Mark said right off, as soon as we got a minute to spare, that the thing for us to keep in mind was George Piggins. He said it wasn’t “Pike’s Peak or bust” with us, but “George Piggins or bust,” and he let on he didn’t look with no special pleasure on busting. I guess nobody else would that was any place around him. There was too much of him to bust. If he did it he’d be spread all over a couple of counties.

“Well,” says I, “let’s start looking for George. I’ll begin by lookin’ in the jail and under my bed. If he hain’t neither of those places I’m hanged if I know where he can be.”

“Plunk,” says Mark, “that come clost to bein’ f-f-funny. I ’most laughed right out.”

“It was funny,” says I. “Trouble with you is you hain’t been brought up to see a joke.”

“Maybe,” says he, “I can’t see a j-joke that is, but I’m perty average sure to see when one hain’t. And that one,” says he, “was a star m-member of the Hain’t family.”

“All right,” says I, “you spring a joke and see how you make out.”

“When I s-spring one,” says he, “it’ll be a joke, you can bet. I won’t just shoot off somethin’ on the chance somebody’ll laugh. I’ll study over it some, and kind of try it out in my mind, and maybe repeat it out loud to myself a couple of times to see how it sounds when I say it. That’s the way to do with jokes.
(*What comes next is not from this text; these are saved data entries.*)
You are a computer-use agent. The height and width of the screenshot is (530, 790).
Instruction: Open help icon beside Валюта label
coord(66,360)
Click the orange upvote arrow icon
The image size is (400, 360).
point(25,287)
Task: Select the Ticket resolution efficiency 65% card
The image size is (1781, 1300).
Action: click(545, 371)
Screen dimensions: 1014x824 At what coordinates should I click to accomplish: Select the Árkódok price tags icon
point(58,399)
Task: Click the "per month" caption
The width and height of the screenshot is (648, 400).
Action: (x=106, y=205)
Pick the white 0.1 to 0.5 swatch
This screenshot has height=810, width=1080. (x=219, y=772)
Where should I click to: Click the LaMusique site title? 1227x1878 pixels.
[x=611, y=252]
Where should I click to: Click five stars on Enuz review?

Jokes is like dollars. A good dollar is worth a hundred cents, but a bad dollar is apt to get you s-s-shut up in jail. Or eggs,” says he. “You don’t have to crack a joke to tell if it’s bad, like you do an egg.”

“I suppose,” says I, “that was a joke?”

“There’s folks would call it sich,” says he.

“Aw, come on,” says Binney. “Quit your jawin’ like old wimmin at a knittin’-bee and git to work. What’s goin’ to be done?”

“I wisht I knew,” says Mark.

“If we found him he wouldn’t come back,” says Binney. “He’d be afraid of the sheriff.”

Mark slapped his leg. “There’s somethin’ for us to d-d-do,” says he. “We kin fix it so George dast come back.”

So he sent Binney after the mail, and Tallow to order in a car to make a shipment, and him and I went off to see the deputy sheriff, whose name was Whoppleham. Mostly you could find him down by the blacksmith shop pitching horseshoes. He was about the best horseshoe-pitcher in the county. He was there, all right, pitching with old Jim Battershaw, and they was down on their knees measuring from the peg to a couple of horseshoes with a piece of string to find out which was the nearest, and quarreling about it as if it was the most important thing that had happened in the world since Noah built his ark. We waited for them to decide which horseshoe was nearest, but they couldn’t decide, and they wouldn’t call it even. I calc’late they’d have gone for the county surveyor to measure them up scientific if just then Battershaw’s setter-dog and Whoppleham’s shepherd-dog hadn’t got tired of waiting and started an argument of their own. It was quite considerable of an argument, and it come swinging and clawing and snarling right across the lot to where the horseshoes was and settled down to business there. The way them dogs clawed into the ground and kicked up the dust was a caution, and old Battershaw and Whoppleham dancing around the edge of it, hollering like all-git-out and trying to stop it.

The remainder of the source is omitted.